§ Extracted records
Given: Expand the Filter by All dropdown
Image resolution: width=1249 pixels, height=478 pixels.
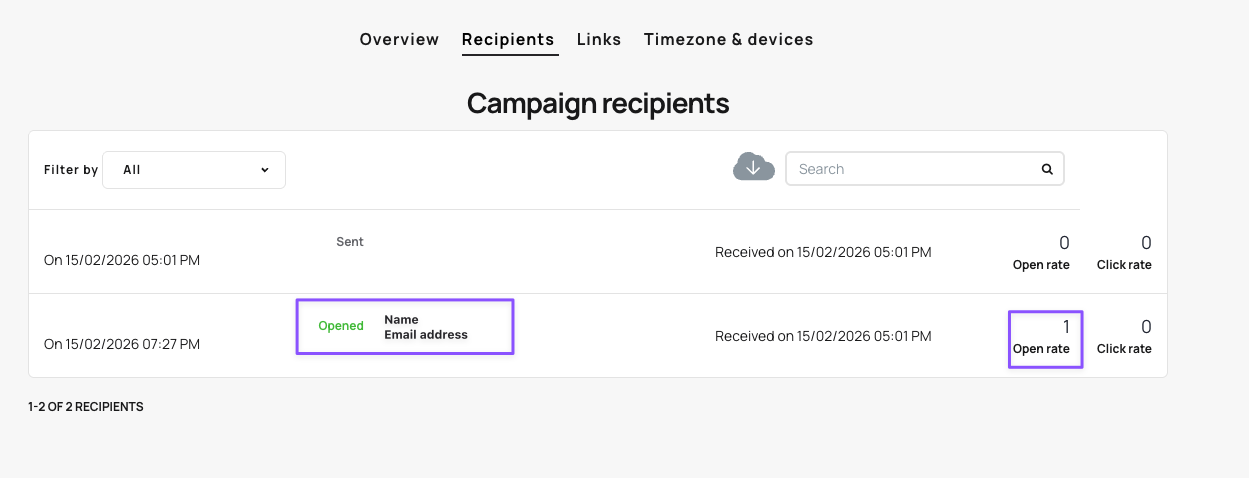Looking at the screenshot, I should tap(194, 170).
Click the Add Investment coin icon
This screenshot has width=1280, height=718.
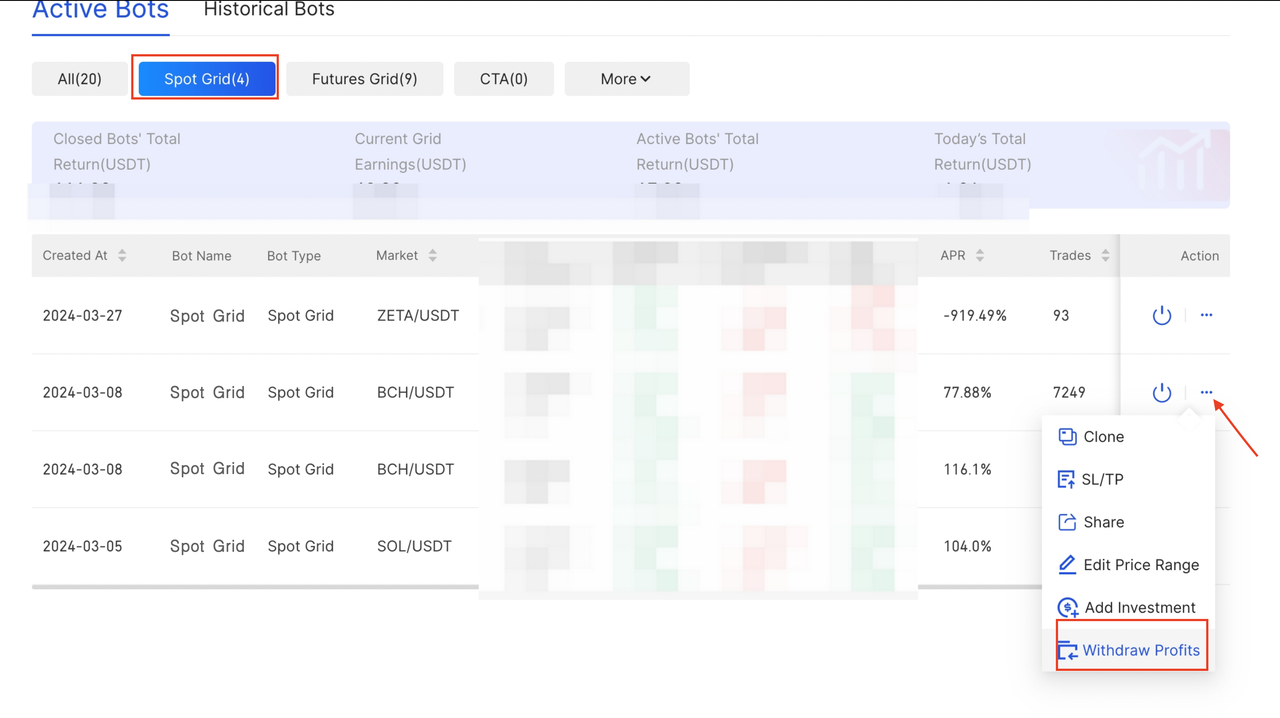[1067, 608]
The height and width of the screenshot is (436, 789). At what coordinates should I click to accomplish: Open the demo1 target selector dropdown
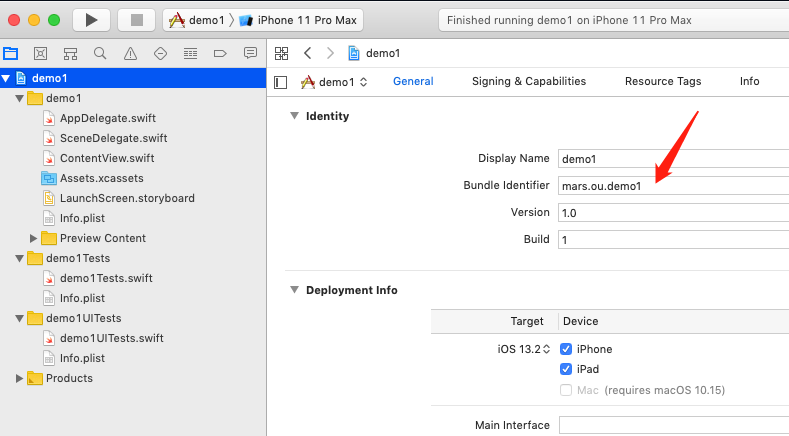(335, 82)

§ What you should do
The records above are to be repeated exactly, with every picture removed from the copy.

§ Solution to this problem
Given: Expand the Filter by All dropdown
Image resolution: width=1249 pixels, height=478 pixels.
Looking at the screenshot, I should tap(194, 170).
Click the Add Investment coin icon
This screenshot has width=1280, height=718.
[1067, 608]
The height and width of the screenshot is (436, 789). At what coordinates should I click to accomplish: Open the demo1 target selector dropdown
(335, 82)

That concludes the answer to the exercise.